* WORK TASK
Having found the line that holds "Tohla (6, 1705)", give that line and all lines after it again, word for word, through the end of the data below.

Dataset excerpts
= = = = = = =
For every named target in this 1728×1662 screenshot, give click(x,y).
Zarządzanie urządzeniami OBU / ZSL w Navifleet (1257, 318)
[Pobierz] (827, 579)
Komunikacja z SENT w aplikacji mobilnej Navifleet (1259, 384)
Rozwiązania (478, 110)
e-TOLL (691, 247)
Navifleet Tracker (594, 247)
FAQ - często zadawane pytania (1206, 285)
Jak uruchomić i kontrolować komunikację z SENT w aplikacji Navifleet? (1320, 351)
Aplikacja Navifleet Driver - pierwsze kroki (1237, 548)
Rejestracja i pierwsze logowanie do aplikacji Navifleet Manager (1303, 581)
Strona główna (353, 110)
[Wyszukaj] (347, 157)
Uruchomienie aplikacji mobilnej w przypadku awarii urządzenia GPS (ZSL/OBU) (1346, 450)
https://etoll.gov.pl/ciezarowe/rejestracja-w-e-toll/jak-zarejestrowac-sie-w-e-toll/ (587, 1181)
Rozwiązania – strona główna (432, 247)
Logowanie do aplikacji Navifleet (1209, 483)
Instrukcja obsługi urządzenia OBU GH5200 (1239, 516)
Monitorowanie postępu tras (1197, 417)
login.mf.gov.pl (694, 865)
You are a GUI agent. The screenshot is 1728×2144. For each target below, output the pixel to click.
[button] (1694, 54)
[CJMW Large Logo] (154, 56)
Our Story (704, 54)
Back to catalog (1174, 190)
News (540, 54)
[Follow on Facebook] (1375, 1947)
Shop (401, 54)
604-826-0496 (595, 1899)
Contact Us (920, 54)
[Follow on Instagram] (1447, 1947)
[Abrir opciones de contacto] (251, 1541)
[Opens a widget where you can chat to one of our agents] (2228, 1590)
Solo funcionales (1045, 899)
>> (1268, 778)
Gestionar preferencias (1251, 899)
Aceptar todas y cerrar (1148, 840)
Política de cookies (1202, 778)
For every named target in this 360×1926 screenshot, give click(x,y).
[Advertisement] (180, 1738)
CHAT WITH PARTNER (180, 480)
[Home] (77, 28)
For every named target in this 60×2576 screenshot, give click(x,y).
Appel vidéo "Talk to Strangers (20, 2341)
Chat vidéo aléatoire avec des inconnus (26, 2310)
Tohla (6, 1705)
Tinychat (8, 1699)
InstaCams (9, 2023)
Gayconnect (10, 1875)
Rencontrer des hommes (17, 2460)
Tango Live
= = = = = = =
* ANSWER TO THIS TASK
Tohla (6, 1705)
Tinychat (8, 1699)
InstaCams (9, 2023)
Gayconnect (10, 1875)
Rencontrer des hommes (17, 2460)
Tango Live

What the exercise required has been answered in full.